Entries shown Start Marker
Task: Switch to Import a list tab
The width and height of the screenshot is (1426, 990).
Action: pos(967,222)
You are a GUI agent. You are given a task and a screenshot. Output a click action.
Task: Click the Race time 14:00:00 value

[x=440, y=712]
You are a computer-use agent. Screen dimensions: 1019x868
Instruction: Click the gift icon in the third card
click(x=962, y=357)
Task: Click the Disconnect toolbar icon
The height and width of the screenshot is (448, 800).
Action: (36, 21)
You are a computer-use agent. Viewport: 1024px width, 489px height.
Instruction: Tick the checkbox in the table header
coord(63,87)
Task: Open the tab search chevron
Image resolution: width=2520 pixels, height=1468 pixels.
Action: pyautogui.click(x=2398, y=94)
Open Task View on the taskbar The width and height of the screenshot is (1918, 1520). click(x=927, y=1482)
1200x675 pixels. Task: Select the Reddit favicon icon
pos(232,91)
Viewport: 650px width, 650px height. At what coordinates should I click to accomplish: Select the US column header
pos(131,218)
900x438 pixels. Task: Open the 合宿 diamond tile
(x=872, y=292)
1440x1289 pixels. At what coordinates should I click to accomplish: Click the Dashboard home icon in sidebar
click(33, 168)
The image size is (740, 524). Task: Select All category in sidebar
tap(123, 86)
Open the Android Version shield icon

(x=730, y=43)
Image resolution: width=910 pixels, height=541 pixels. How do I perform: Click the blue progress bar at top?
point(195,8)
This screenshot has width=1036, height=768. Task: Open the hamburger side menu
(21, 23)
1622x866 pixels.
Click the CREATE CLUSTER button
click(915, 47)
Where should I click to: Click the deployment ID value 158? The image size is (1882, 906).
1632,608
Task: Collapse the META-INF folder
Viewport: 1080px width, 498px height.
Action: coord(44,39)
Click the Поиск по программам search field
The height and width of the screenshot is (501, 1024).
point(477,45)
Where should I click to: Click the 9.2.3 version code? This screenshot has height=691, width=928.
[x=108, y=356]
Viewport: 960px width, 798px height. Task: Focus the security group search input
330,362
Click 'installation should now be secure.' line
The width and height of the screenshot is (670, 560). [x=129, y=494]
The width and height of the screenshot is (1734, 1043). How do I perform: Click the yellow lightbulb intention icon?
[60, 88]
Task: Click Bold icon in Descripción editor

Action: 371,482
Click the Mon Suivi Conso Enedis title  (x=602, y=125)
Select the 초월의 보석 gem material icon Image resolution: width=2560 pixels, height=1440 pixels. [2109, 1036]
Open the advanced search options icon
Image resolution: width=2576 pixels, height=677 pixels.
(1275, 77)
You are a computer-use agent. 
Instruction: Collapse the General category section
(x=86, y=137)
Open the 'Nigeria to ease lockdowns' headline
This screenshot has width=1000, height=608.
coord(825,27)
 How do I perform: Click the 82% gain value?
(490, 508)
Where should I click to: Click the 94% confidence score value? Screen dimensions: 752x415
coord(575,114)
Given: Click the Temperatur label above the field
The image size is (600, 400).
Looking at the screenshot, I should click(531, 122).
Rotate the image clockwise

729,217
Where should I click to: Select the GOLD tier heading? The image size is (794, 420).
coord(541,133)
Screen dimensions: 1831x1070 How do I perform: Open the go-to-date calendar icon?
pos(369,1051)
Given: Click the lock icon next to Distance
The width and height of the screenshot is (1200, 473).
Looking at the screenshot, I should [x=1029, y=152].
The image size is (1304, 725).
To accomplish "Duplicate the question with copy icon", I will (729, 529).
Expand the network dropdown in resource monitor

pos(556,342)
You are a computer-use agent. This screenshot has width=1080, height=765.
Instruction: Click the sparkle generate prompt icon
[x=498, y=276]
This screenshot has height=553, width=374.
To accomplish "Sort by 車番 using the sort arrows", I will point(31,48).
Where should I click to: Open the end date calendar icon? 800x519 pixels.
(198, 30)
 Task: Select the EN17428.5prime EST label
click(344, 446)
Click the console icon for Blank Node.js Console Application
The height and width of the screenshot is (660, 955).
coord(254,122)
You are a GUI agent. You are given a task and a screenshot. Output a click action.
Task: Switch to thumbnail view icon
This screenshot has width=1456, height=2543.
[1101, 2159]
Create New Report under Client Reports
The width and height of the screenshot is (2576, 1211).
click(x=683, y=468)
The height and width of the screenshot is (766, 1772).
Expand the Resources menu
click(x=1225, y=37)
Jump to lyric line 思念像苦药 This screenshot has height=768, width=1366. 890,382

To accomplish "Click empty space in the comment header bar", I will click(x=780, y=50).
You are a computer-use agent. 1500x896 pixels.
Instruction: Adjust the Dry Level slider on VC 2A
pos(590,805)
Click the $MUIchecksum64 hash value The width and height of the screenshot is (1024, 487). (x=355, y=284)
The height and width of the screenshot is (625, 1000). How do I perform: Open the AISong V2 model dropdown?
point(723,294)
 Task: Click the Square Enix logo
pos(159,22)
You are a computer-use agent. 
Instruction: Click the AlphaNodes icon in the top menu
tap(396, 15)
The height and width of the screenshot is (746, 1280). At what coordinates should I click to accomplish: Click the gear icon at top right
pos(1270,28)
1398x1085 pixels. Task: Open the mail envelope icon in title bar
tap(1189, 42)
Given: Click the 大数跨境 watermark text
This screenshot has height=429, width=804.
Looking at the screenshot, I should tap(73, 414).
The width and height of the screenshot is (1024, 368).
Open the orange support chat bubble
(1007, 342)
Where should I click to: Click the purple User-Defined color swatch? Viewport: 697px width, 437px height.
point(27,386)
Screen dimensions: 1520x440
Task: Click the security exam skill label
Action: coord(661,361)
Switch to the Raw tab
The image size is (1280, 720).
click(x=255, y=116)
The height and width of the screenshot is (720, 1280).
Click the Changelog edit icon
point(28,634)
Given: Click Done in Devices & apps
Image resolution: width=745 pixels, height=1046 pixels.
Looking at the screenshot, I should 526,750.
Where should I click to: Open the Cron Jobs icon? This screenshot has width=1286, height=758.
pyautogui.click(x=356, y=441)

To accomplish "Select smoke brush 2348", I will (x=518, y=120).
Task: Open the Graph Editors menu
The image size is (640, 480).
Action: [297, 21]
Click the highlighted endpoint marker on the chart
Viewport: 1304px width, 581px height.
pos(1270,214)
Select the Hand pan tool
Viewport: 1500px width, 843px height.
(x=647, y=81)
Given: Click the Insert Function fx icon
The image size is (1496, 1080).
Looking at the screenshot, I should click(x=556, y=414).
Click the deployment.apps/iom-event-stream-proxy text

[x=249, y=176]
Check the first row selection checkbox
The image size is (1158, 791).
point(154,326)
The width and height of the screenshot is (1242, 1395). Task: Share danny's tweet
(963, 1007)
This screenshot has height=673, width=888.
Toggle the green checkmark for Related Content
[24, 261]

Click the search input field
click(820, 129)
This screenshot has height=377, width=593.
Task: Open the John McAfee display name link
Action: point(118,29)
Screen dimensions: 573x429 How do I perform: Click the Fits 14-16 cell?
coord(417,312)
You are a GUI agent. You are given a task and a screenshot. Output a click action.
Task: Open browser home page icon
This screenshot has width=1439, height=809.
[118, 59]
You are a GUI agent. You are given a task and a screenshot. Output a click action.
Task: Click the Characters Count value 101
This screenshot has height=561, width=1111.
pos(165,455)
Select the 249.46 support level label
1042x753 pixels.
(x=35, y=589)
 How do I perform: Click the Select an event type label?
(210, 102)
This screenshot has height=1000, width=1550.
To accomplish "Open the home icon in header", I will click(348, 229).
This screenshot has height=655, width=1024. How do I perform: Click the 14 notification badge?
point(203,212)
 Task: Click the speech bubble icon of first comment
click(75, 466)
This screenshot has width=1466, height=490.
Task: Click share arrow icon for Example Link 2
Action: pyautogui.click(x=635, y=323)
Entries shown End Marker
→ Brief
Each line of the records above that contains the word "Switch" should be counted; give the resulting number without further words.

→ Task solution
3